### What to produce:
Of the material below, only the lines from the line containing "Given: Click gutter line number 187" down to the line containing "Screen dimensions: 578x360" belong in the answer, written out exactly.

### Dataset records:
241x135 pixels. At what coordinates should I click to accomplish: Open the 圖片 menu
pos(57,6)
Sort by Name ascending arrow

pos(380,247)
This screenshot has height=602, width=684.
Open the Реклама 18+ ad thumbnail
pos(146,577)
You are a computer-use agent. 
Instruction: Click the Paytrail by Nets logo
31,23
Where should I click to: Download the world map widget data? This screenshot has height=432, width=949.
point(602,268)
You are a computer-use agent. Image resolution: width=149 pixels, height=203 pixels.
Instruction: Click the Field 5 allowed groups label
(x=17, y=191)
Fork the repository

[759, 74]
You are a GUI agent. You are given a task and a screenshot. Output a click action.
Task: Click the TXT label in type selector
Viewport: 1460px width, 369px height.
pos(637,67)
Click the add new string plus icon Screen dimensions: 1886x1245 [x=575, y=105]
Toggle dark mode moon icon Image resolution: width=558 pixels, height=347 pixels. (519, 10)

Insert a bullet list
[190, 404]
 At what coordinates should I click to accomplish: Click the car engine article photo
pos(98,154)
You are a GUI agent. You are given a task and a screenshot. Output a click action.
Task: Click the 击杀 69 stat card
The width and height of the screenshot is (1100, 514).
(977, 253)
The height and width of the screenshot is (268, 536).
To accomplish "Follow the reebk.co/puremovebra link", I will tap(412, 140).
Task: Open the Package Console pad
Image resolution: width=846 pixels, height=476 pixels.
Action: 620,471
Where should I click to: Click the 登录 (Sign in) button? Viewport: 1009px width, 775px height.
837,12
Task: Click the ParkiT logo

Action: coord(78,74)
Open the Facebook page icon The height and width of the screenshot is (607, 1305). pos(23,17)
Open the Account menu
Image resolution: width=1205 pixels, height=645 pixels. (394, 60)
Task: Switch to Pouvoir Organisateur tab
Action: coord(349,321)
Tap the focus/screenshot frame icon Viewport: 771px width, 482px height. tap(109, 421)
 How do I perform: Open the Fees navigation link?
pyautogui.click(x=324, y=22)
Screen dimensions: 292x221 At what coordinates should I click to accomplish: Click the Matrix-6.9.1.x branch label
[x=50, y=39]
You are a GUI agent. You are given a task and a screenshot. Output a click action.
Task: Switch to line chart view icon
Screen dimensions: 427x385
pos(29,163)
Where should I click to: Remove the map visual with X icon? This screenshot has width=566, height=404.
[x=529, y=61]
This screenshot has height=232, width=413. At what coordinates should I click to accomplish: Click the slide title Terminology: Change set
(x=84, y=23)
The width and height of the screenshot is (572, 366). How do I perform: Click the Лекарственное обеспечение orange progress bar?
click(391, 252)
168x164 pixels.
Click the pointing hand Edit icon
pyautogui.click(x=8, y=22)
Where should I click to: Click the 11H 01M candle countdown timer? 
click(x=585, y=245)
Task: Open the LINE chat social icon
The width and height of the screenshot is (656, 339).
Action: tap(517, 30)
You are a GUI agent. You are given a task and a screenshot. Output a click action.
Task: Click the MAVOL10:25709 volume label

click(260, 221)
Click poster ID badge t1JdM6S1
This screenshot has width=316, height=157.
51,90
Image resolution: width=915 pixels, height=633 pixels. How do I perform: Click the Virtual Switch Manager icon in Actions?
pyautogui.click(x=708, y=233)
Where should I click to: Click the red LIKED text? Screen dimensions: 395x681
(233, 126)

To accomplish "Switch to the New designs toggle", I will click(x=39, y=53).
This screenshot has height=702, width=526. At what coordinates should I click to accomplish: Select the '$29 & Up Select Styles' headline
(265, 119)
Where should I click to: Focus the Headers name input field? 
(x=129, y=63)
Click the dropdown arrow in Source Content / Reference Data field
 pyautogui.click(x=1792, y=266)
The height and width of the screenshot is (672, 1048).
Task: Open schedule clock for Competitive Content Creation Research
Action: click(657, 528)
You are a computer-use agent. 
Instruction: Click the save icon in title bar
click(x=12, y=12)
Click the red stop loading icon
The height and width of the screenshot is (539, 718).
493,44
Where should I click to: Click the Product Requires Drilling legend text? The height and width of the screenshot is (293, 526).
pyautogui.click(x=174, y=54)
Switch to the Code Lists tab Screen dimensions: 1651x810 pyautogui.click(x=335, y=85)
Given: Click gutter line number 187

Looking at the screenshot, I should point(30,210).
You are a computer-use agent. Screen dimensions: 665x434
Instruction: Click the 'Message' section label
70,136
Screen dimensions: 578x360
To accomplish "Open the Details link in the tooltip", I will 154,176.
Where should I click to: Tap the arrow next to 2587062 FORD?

### Answer section:
Given: Click gutter line number 187

Looking at the screenshot, I should point(30,210).
You are a computer-use agent. Screen dimensions: 665x434
Instruction: Click the 'Message' section label
70,136
Screen dimensions: 578x360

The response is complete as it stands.